Elles pèsent 3 500 tonnes. Elles culminent à 135 mètres au-dessus des flots. Trois éoliennes, ancrées à 100 mètres de profondeur, sont entrées en service début juin 2025 au large de Port-de-Bouc. L’événement est passé presque inaperçu. Pourtant, c’est une première en France. Et un basculement silencieux pour l’énergie éolienne
Une éolienne flottante, pourquoi ici ?
À 17 kilomètres des côtes, la ferme baptisée Provence Grand Large marque un virage technique inédit. C’est la première fois qu’en France, une éolienne est maintenue par des flotteurs, sans ancrage fixe dans le sol marin. Objectif : s’affranchir des contraintes de profondeur, notamment en Méditerranée où les fonds atteignent rapidement les 100 mètres. Christine de Jouette, directrice du projet chez EDF Power Solutions, le résume ainsi : « Le flotteur agit comme un pendule inversé. Il stabilise l’éolienne malgré la houle et permet de capter un vent de meilleure qualité, sans obstacle. ». Résultat : une production plus prévisible, moins soumise aux caprices du relief terrestre.

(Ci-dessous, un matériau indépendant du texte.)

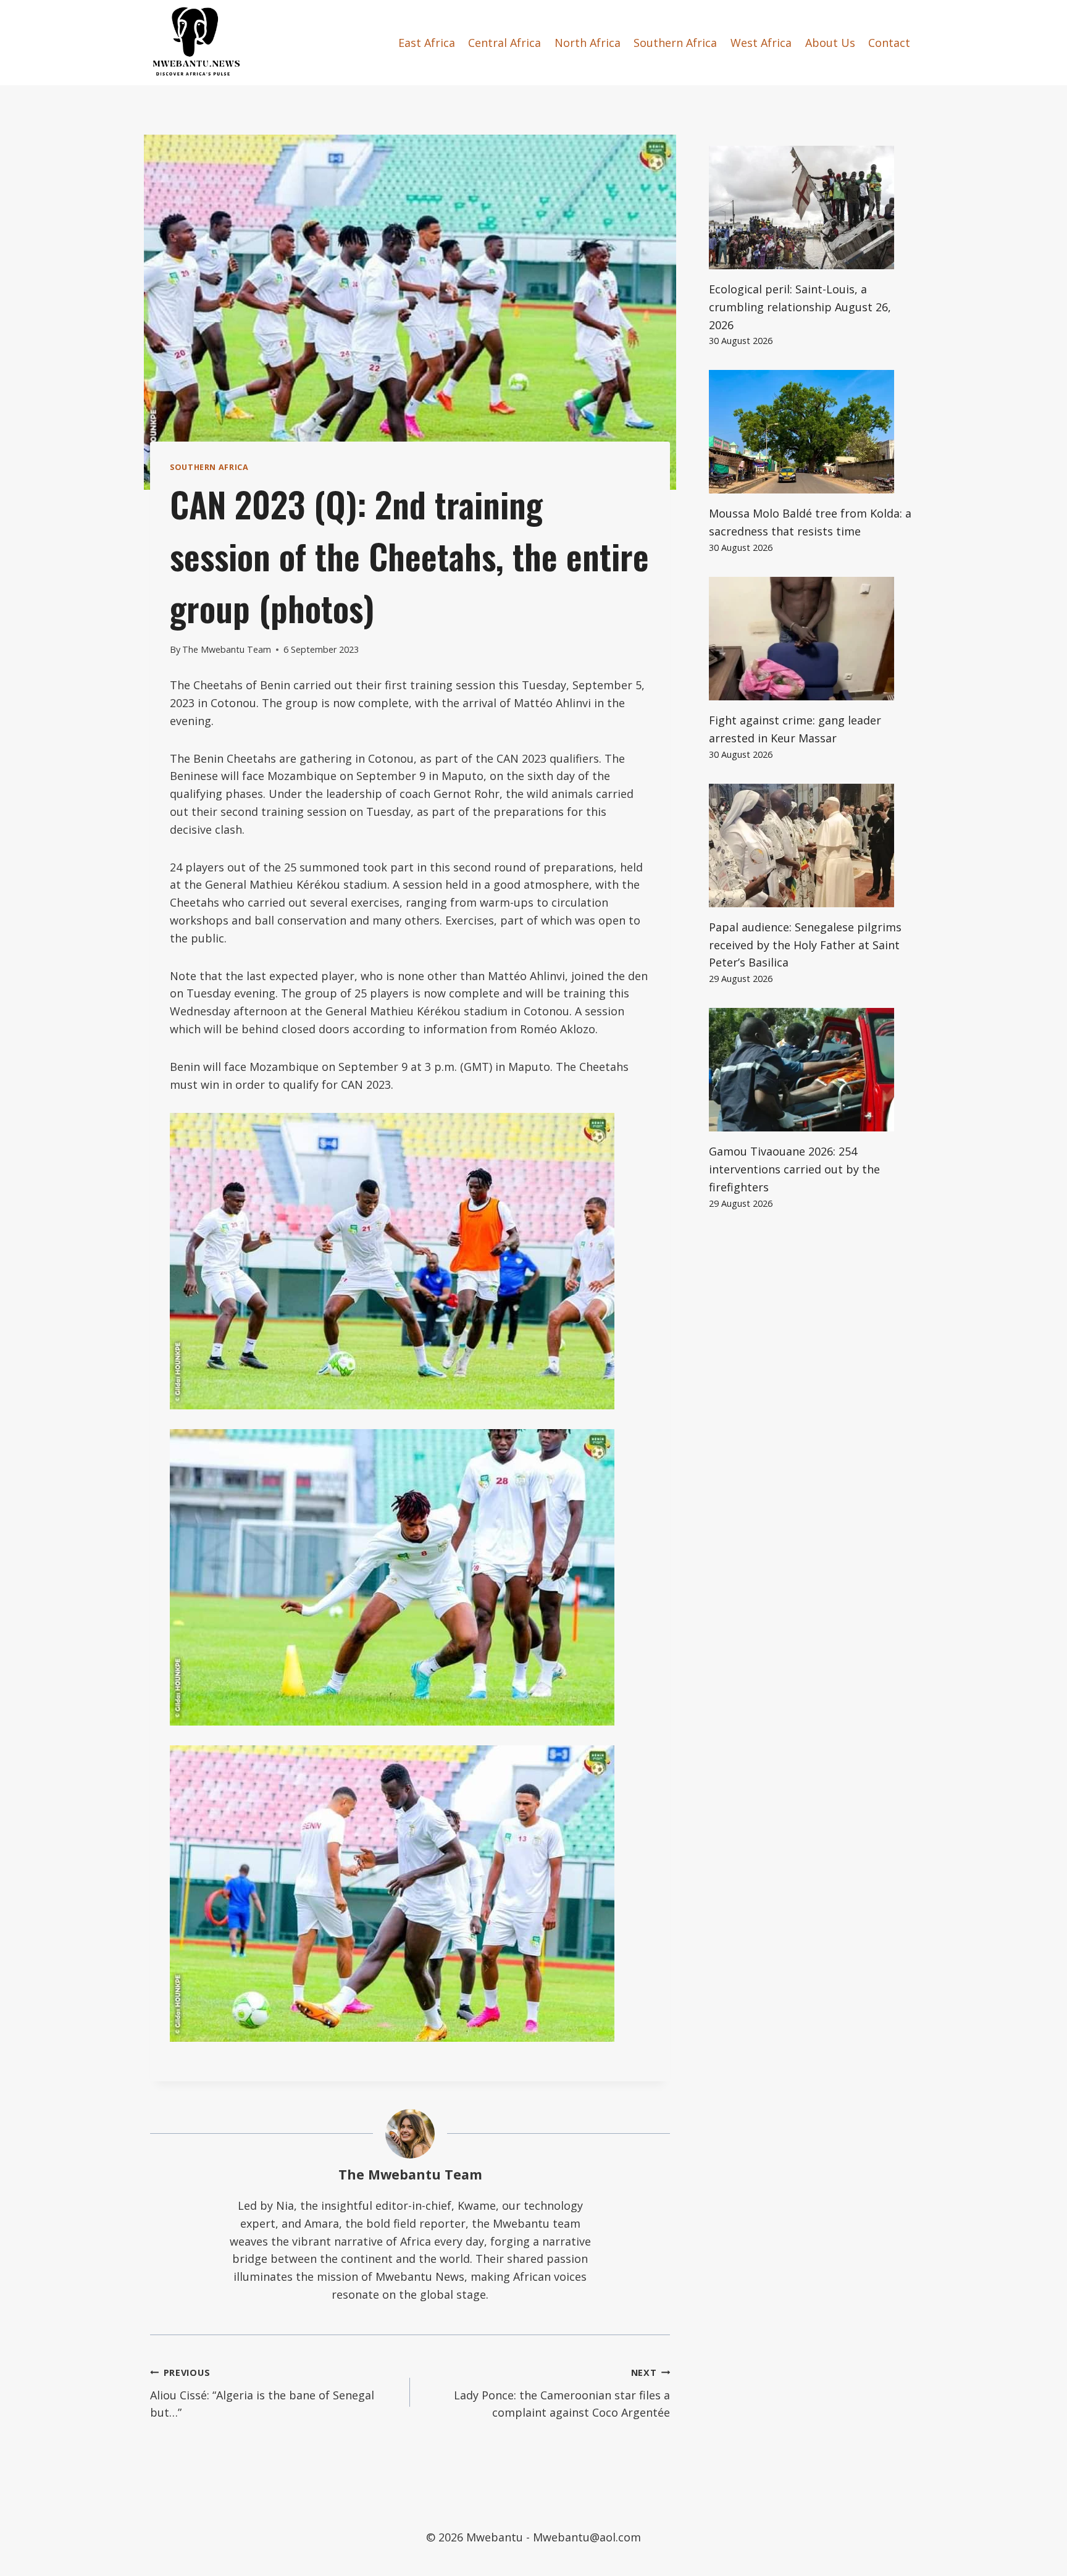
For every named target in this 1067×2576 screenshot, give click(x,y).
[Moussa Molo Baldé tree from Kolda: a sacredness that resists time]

La capacité de production atteint 25 mégawatts. Soit l’équivalent des besoins annuels en électricité d’une ville de 47 000 habitants, comme Martigues. Sur la période de test lancée en novembre 2024, déjà 30 gigawattheures ont été injectés dans le réseau, via un câble sous-marin connecté à la station RTE de Port-Saint-Louis-du-Rhône. Le coût ? 300 millions d’euros. Financés pour un tiers par des subventions (État, Europe, collectivités), un tiers par EDF et ses partenaires, dont le groupe canadien Enbridge, et un tiers par des prêts bancaires.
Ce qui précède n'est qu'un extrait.